▸ AUFGABE
Ersetze in allen folgenden Datensätzen jedes Vorkommen von „GUI agent“ durch „desktop agent“ und gib die Zeilen sonst unverändert wieder.

--- BEREITGESTELLTE DATEN ---

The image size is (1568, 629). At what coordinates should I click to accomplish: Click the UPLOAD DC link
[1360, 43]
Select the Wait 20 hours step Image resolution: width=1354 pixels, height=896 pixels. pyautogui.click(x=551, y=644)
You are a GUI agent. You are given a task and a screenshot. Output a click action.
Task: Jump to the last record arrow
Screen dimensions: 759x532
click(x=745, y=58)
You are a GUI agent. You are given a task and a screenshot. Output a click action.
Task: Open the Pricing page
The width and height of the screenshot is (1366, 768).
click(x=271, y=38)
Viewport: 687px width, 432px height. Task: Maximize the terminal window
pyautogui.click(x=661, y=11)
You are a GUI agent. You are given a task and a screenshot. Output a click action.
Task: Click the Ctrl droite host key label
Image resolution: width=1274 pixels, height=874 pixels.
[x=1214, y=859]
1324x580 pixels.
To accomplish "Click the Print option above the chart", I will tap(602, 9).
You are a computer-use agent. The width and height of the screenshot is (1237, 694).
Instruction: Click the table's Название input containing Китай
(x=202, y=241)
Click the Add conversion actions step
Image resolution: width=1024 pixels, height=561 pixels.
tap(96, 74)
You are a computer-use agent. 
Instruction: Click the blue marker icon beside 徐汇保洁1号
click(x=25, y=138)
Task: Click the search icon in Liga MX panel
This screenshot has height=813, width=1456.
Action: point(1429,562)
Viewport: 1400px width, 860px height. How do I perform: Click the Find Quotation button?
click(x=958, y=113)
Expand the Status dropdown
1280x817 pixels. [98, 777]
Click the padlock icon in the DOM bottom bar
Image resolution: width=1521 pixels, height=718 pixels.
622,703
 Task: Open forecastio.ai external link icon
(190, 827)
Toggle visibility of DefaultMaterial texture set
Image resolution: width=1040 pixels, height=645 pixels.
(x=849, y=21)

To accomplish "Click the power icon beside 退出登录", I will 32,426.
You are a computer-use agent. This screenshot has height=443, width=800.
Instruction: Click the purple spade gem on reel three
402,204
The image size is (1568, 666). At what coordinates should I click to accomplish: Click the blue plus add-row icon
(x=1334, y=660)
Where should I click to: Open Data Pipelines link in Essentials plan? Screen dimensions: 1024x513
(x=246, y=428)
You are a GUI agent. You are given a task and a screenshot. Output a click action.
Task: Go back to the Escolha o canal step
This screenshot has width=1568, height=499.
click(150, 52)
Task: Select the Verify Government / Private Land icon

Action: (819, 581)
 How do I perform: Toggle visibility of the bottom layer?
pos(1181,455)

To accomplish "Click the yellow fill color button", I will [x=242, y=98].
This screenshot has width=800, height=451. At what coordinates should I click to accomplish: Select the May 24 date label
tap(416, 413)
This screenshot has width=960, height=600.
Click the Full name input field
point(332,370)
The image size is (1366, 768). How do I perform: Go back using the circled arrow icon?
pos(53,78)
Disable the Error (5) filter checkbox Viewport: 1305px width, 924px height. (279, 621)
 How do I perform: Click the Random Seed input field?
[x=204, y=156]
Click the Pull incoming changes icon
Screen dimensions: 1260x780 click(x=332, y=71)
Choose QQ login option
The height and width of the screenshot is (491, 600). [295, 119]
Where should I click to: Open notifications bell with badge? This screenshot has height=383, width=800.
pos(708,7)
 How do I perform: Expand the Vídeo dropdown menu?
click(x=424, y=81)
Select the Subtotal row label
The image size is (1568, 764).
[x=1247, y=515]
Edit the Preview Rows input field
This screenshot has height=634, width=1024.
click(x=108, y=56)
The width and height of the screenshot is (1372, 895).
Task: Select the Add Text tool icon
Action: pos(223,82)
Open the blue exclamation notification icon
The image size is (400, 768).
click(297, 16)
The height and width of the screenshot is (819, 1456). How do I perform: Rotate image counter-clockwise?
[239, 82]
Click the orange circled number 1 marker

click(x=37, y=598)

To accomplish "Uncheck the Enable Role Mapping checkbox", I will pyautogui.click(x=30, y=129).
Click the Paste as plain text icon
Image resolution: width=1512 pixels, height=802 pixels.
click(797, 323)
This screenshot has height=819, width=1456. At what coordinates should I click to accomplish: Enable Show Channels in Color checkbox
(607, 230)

---

▸ LÖSUNG UNTEN
The image size is (1568, 629). At what coordinates should I click to accomplish: Click the UPLOAD DC link
[1360, 43]
Select the Wait 20 hours step Image resolution: width=1354 pixels, height=896 pixels. pyautogui.click(x=551, y=644)
You are a desktop agent. You are given a task and a screenshot. Output a click action.
Task: Jump to the last record arrow
Screen dimensions: 759x532
click(x=745, y=58)
You are a desktop agent. You are given a task and a screenshot. Output a click action.
Task: Open the Pricing page
The width and height of the screenshot is (1366, 768).
click(x=271, y=38)
Viewport: 687px width, 432px height. Task: Maximize the terminal window
pyautogui.click(x=661, y=11)
You are a desktop agent. You are given a task and a screenshot. Output a click action.
Task: Click the Ctrl droite host key label
Image resolution: width=1274 pixels, height=874 pixels.
[x=1214, y=859]
1324x580 pixels.
To accomplish "Click the Print option above the chart", I will tap(602, 9).
You are a computer-use agent. The width and height of the screenshot is (1237, 694).
Instruction: Click the table's Название input containing Китай
(x=202, y=241)
Click the Add conversion actions step
Image resolution: width=1024 pixels, height=561 pixels.
tap(96, 74)
You are a computer-use agent. 
Instruction: Click the blue marker icon beside 徐汇保洁1号
click(x=25, y=138)
Task: Click the search icon in Liga MX panel
This screenshot has height=813, width=1456.
Action: point(1429,562)
Viewport: 1400px width, 860px height. How do I perform: Click the Find Quotation button?
click(x=958, y=113)
Expand the Status dropdown
1280x817 pixels. [98, 777]
Click the padlock icon in the DOM bottom bar
Image resolution: width=1521 pixels, height=718 pixels.
622,703
 Task: Open forecastio.ai external link icon
(190, 827)
Toggle visibility of DefaultMaterial texture set
Image resolution: width=1040 pixels, height=645 pixels.
(x=849, y=21)

To accomplish "Click the power icon beside 退出登录", I will 32,426.
You are a computer-use agent. This screenshot has height=443, width=800.
Instruction: Click the purple spade gem on reel three
402,204
The image size is (1568, 666). At what coordinates should I click to accomplish: Click the blue plus add-row icon
(x=1334, y=660)
Where should I click to: Open Data Pipelines link in Essentials plan? Screen dimensions: 1024x513
(x=246, y=428)
You are a desktop agent. You are given a task and a screenshot. Output a click action.
Task: Go back to the Escolha o canal step
This screenshot has width=1568, height=499.
click(150, 52)
Task: Select the Verify Government / Private Land icon

Action: (819, 581)
 How do I perform: Toggle visibility of the bottom layer?
pos(1181,455)

To accomplish "Click the yellow fill color button", I will [x=242, y=98].
This screenshot has width=800, height=451. At what coordinates should I click to accomplish: Select the May 24 date label
tap(416, 413)
This screenshot has width=960, height=600.
Click the Full name input field
point(332,370)
The image size is (1366, 768). How do I perform: Go back using the circled arrow icon?
pos(53,78)
Disable the Error (5) filter checkbox Viewport: 1305px width, 924px height. (279, 621)
 How do I perform: Click the Random Seed input field?
[x=204, y=156]
Click the Pull incoming changes icon
Screen dimensions: 1260x780 click(x=332, y=71)
Choose QQ login option
The height and width of the screenshot is (491, 600). [295, 119]
Where should I click to: Open notifications bell with badge? This screenshot has height=383, width=800.
pos(708,7)
 How do I perform: Expand the Vídeo dropdown menu?
click(x=424, y=81)
Select the Subtotal row label
The image size is (1568, 764).
[x=1247, y=515]
Edit the Preview Rows input field
This screenshot has height=634, width=1024.
click(x=108, y=56)
The width and height of the screenshot is (1372, 895).
Task: Select the Add Text tool icon
Action: pos(223,82)
Open the blue exclamation notification icon
The image size is (400, 768).
click(297, 16)
The height and width of the screenshot is (819, 1456). How do I perform: Rotate image counter-clockwise?
[239, 82]
Click the orange circled number 1 marker

click(x=37, y=598)

To accomplish "Uncheck the Enable Role Mapping checkbox", I will pyautogui.click(x=30, y=129).
Click the Paste as plain text icon
Image resolution: width=1512 pixels, height=802 pixels.
click(797, 323)
This screenshot has height=819, width=1456. At what coordinates should I click to accomplish: Enable Show Channels in Color checkbox
(607, 230)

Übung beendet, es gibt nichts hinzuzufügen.